**TASK GOAL**.
As soon as the line containing "You are a computer-use" appears in the material below, start returning lines exactly, and end with the line containing "Instruction: Disable Update Imports On Rename".

**MATERIAL FOR THE TASK**.
━━━━━━━━━━━━━━━━━━━━

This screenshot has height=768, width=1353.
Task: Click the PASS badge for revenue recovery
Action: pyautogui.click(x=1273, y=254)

━━━━━━━━━━━━━━━━━━━━

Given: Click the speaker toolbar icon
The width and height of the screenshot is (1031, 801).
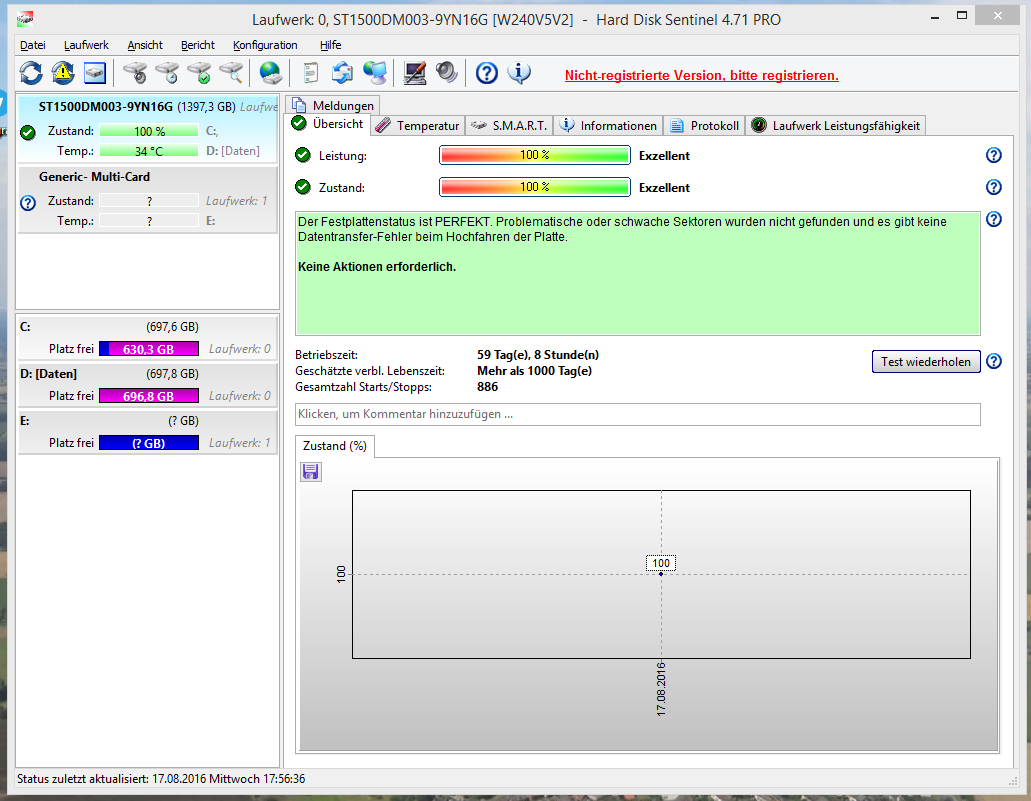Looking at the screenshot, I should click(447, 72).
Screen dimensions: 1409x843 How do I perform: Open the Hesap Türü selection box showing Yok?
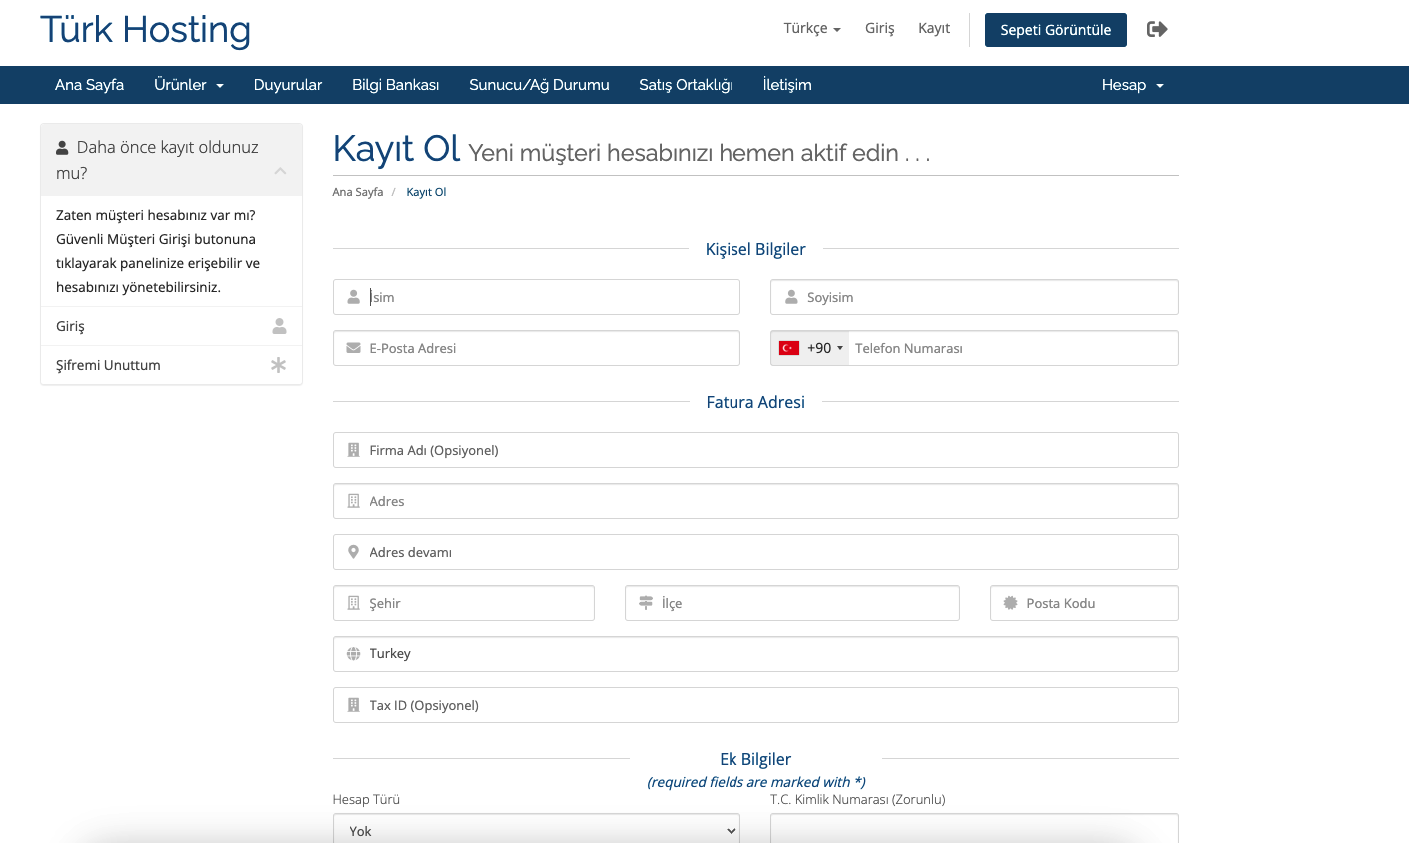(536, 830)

━━━━━━━━━━━━━━━━━━━━

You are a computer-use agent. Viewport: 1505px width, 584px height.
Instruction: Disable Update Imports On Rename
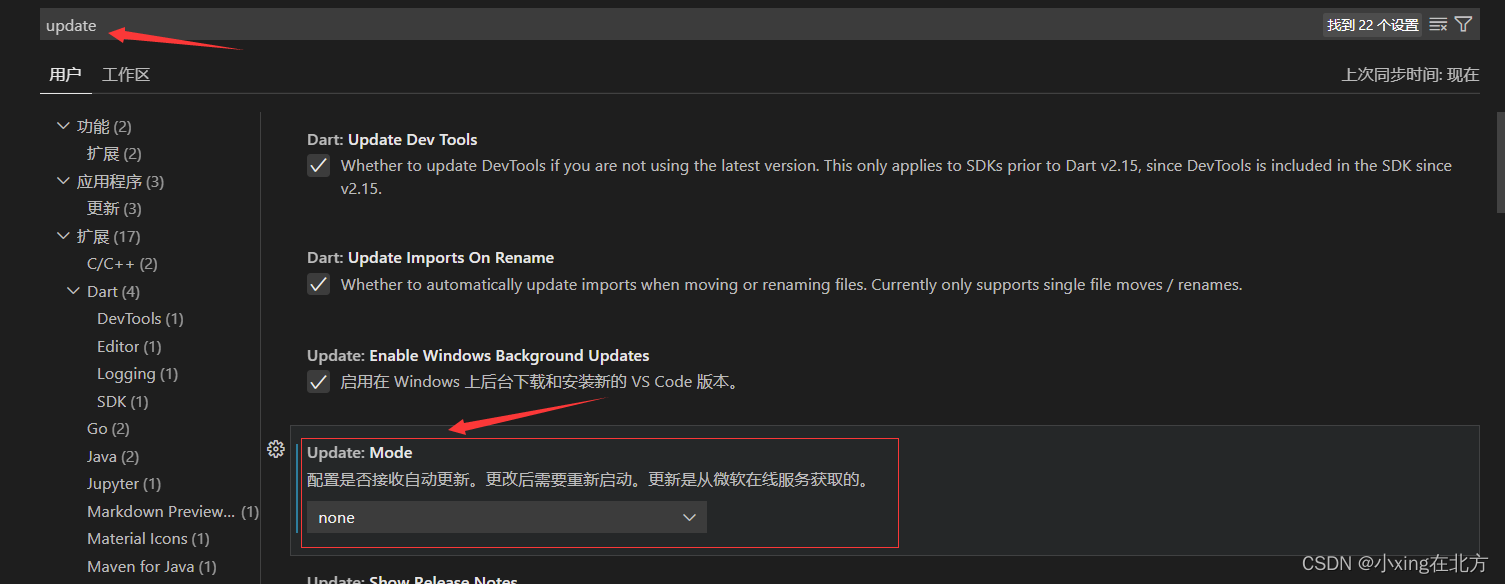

━━━━━━━━━━━━━━━━━━━━

**OUTPUT FOR THIS TASK**.
You are a computer-use agent. Viewport: 1505px width, 584px height.
Instruction: Disable Update Imports On Rename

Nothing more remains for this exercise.